Mauri mezcla historias personales, relatos literarios y referencias culturales y artísticas para demostrar que las que ya no están sí que están, de alguna manera. Que debemos aprender a escucharlas y verlas. Una reivindicación del poder emancipador de la broma y del deseo para conseguir que las víctimas dejen de estar al servicio del patriarcado y se hermanen con las que todavía están vivas.

Tras leer su libro, hablé con amigas y nos dimos cuenta de que casi todas habíamos imaginado alguna vez nuestra muerte violenta. Pero no pensábamos tanto en lo que nos podía haber pasado, sino en cómo se nos recordaría. ¿Por qué nos preocupa tanto nuestro duelo?

¡Hala! Es curioso, pero indicativo de la herencia del miedo que tenemos las mujeres y personas queer y que determina nuestra identidad. Nuestro miedo a la vulnerabilidad, la violencia y la muerte no es el mismo miedo que tienen todo los cuerpos; no es el miedo a la finitud. El nuestro es político y se mezcla con la empatía, porque también nos preocupamos por cómo nuestra ausencia afectará a las que se quedan.
• • • •
[Por hacer]:
A. Reproduce sin cambios todo lo que va desde "Tras leer su" hasta "tanto nuestro duelo?" en el texto sobre el miedo y el duelo.
B. Responde estas preguntas con datos del texto sobre el miedo y el duelo:
(i) ¿Qué mezcla Mauri?
(ii) ¿De qué se dieron cuenta las amigas al hablar tras leer el libro?
(iii) ¿Con qué se mezcla el miedo que se describe como político?
C. Prolonga el texto sobre el miedo y el duelo a partir de su última oración.
Los ítems no hacen falta para resolver nada de lo que se pide.

[Extractos de ítems]:
• • • •
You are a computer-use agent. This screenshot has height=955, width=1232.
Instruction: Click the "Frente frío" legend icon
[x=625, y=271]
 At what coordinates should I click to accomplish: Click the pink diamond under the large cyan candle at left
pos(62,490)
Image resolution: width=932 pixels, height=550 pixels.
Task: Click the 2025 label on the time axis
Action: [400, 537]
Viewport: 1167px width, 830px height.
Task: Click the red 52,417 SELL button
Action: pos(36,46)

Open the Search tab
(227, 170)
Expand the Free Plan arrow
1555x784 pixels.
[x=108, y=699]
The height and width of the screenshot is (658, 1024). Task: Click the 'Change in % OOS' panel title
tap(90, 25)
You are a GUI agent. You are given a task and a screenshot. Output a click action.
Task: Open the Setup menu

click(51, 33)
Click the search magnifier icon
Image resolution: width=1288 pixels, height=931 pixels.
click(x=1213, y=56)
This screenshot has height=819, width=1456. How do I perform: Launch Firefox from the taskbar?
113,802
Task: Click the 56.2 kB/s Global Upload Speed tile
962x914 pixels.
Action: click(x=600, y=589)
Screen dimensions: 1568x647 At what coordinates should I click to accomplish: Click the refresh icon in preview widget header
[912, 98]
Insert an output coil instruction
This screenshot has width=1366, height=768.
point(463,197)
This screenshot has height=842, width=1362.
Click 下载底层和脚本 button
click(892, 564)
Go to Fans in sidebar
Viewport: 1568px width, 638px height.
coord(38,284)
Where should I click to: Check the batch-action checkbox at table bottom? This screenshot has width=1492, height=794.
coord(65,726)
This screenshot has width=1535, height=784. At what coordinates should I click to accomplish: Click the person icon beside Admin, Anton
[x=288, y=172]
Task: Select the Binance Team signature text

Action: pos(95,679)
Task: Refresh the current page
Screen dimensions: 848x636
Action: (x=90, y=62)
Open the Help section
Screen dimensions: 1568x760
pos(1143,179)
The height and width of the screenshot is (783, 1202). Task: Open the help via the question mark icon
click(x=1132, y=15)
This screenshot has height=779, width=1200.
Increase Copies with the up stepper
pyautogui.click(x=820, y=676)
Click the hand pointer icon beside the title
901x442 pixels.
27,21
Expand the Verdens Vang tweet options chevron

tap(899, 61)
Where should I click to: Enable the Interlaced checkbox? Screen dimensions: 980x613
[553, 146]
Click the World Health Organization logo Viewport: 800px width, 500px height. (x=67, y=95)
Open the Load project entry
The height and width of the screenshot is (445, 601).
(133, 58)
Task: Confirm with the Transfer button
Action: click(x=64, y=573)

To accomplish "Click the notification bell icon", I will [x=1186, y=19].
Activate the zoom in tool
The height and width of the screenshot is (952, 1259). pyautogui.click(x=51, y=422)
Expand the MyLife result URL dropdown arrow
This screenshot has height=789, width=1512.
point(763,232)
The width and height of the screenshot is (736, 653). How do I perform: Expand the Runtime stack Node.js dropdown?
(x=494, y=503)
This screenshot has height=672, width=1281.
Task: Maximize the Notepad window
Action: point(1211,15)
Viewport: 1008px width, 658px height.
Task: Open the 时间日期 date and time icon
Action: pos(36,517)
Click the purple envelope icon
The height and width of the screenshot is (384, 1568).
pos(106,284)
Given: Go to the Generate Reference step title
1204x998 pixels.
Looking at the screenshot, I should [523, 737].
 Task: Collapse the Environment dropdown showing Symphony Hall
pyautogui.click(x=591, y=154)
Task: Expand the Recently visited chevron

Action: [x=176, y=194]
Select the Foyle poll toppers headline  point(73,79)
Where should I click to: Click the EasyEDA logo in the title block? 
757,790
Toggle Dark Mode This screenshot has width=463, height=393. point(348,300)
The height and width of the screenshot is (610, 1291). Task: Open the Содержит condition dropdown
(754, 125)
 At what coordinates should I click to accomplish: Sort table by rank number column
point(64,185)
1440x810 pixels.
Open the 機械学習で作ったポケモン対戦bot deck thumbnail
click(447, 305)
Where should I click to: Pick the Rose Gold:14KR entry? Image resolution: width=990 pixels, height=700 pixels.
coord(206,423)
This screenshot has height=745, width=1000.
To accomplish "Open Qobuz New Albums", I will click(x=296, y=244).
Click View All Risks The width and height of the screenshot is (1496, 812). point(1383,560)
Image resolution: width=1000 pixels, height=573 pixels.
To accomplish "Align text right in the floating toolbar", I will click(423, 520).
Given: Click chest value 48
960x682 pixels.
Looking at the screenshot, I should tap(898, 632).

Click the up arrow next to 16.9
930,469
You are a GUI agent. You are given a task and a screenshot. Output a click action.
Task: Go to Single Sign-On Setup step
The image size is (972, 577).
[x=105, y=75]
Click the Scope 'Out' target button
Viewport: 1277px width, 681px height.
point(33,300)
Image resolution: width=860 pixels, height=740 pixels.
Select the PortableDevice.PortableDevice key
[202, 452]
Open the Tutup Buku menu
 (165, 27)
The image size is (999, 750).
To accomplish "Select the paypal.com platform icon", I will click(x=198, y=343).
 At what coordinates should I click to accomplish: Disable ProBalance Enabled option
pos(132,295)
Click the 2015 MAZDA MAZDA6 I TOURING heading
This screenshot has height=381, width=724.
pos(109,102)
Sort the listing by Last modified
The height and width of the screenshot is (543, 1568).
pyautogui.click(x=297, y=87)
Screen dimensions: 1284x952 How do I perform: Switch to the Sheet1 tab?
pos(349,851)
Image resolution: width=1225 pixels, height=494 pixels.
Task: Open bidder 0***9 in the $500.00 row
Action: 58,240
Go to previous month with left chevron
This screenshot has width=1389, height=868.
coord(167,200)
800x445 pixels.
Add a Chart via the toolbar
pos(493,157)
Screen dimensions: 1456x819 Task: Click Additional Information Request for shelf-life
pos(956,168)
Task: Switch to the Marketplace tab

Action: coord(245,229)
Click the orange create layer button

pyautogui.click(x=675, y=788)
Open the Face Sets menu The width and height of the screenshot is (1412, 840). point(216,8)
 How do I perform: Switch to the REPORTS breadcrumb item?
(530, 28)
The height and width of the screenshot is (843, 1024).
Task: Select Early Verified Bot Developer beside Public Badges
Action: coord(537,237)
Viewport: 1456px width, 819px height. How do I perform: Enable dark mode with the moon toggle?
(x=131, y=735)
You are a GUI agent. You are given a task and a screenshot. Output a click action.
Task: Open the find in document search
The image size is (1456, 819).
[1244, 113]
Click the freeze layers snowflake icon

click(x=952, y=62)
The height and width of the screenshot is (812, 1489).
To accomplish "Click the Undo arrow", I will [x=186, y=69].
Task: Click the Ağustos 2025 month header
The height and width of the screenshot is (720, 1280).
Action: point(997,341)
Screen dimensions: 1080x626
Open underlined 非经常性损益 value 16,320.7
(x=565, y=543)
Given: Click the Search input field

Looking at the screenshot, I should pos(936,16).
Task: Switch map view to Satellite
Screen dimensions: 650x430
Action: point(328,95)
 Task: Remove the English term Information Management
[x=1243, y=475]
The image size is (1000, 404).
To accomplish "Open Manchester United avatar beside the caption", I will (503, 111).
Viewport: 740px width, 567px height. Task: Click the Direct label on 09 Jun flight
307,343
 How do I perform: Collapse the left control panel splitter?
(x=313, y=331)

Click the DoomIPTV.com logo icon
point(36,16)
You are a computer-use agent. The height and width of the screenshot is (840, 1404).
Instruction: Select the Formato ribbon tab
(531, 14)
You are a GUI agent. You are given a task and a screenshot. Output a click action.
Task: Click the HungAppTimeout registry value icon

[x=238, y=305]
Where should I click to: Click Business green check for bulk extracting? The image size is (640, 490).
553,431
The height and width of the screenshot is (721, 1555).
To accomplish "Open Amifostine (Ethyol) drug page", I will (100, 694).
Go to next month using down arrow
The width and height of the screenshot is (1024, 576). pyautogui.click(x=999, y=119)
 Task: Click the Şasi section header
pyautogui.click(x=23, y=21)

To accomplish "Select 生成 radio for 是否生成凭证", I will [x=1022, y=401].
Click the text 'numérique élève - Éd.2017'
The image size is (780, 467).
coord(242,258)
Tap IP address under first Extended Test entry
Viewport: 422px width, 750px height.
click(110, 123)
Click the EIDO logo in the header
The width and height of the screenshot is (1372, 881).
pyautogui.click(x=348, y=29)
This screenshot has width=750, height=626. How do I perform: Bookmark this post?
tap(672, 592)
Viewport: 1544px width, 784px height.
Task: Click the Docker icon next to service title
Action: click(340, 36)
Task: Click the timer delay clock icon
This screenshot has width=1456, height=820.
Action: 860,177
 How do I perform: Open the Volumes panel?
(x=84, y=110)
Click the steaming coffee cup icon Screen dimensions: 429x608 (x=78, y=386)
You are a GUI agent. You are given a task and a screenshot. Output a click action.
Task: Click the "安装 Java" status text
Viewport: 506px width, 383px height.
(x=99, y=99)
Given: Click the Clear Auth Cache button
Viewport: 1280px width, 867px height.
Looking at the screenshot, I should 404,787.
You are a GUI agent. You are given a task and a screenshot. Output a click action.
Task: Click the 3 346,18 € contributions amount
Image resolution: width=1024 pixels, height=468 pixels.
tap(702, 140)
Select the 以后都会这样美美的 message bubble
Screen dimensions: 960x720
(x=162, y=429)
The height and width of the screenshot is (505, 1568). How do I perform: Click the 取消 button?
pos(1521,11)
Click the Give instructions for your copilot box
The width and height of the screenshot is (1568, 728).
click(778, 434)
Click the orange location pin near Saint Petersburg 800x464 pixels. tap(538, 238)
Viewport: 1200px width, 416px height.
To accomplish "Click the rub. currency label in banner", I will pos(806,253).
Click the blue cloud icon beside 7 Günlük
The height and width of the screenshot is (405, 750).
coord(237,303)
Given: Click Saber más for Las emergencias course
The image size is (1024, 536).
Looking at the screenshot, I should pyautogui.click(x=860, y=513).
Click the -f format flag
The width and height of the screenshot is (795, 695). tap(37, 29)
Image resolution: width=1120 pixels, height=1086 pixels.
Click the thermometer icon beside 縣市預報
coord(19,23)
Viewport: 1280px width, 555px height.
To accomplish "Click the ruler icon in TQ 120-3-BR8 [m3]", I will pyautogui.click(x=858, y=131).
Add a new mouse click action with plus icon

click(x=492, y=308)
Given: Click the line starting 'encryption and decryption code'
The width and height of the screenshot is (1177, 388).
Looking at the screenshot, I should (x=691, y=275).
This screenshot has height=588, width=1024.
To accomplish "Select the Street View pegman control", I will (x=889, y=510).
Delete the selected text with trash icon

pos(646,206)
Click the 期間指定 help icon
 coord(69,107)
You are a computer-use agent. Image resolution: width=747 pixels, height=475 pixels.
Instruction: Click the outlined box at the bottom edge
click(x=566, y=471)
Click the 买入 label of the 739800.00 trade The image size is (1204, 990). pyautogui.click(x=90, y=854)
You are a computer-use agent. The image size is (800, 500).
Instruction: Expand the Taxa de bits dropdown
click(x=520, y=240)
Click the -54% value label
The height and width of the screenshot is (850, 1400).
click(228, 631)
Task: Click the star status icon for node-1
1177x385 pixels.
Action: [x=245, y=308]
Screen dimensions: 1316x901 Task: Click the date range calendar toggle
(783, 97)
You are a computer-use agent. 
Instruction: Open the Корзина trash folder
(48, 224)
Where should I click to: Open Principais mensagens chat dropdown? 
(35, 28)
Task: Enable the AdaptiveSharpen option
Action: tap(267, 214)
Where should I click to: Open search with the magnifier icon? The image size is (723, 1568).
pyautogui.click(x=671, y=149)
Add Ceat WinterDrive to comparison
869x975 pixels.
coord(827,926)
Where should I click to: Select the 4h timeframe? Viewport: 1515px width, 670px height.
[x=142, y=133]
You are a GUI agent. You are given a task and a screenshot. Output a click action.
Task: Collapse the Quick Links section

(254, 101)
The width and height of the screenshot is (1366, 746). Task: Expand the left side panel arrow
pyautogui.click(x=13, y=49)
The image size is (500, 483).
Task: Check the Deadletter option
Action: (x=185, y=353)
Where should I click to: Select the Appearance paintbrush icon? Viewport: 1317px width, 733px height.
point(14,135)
• • • •
[Tareas resueltas]:
A.
Tras leer su libro, hablé con amigas y nos dimos cuenta de que casi todas habíamos imaginado alguna vez nuestra muerte violenta. Pero no pensábamos tanto en lo que nos podía haber pasado, sino en cómo se nos recordaría. ¿Por qué nos preocupa tanto nuestro duelo?

B.
(i) Historias personales, relatos literarios y referencias culturales y artísticas.
(ii) De que casi todas habían imaginado alguna vez su muerte violenta.
(iii) Con la empatía.

C.
El miedo es un hilo que nos atraviesa y nos ata a otras mujeres. Ese pensamiento es crucial en el libro porque sabemos que la muerte de cualquier persona que tenga un rastro de feminidad no es casual. Eso nos lleva a proyectarnos a nosotras mismas en cada escena macabra y cada violación grupal.

En su libro afirma que “las mujeres somos en tanto que podemos dejar de ser”.

El nombre 'mujer' está preñado de violencia. Es un bautizo y una sentencia de muerte, pero no podemos deshacernos de él porque es el pasaporte social que nos permite existir y ser leídas como seres legítimos. Por eso, propongo que, en lugar de negar la pérdida y la doble condición de ser y no ser a la vez, debemos adentrarnos en ellas y crear un lenguaje propio que nos sea útil para la resistencia. 

Dice que a nosotras nos hablan las muertas, pero que la violencia habla a los hombres. ¿Qué mensaje les envía?

Tiene que ver con el poder, pero sobre todo con el miedo. Todos existimos aferrados a unas identidades, unos papeles que se nos han repartido y que se basan en unos ideales que no acabamos de alcanzar nunca. Si el género fuera una cosa tan natural, divina y biológica, no tendríamos tantas normas para regularlo. La incompletitud que sentimos a la hora de performar estas identidades se conjuga diferente para los mandatos femeninos que para los masculinos.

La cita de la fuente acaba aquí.